Un été dans la Poche (2/5). Bien qu’il y soit question de surdité, ce premier roman d’Adèle Rosenfeld fait un étrange et bel écho à celui de Françoise Grard qui, elle, évoquait sa cécité à venir. Voilà donc un second texte en quelques mois, au fort joli titre, Les méduses n’ont pas d’oreilles, sur le handicap intime, dans lequel Louise, (on imagine qu’elle a 25/28 ans) nous raconte sa perte définitive d’audition. 

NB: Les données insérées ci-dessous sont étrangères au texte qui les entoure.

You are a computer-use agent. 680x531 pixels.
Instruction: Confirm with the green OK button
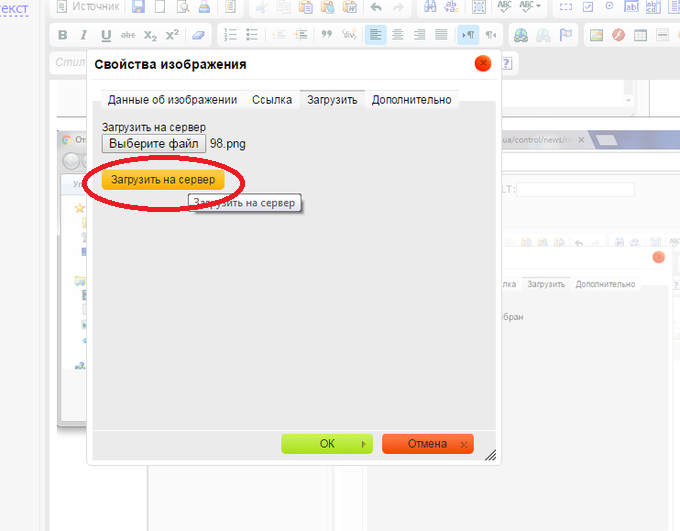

Et dans silence qui s’annonce, Louise compile les bruits de sa vie dans une sorte d’herbier poétique, une espèce de bande-son pour son existence sourde à venir. Et dans l’espace de ce vide, les mots volent, remplissent sa tête de personnages fabuleux, comme des héros d’enfance, mais ici des héros d’adulte, et c’est eux qu’elle entend désormais, eux avec qui elle n’a pas besoin de lire sur les lèvres, de deviner les trous dans les mots, les abîmes dans les conversations. Et voilà qu’il lui est offert la possibilité d’être implantée, de revenir au réel, aux fureurs du monde. Mais si le silence était une langue, finalement ? Un poème sans fin ? Un poème vrai ?

*Les méduses n’ont pas d’oreilles, de Adèle Rosenfeld. Aux éditions Le Livre de Poche. En librairie depuis le 7 juin 2023.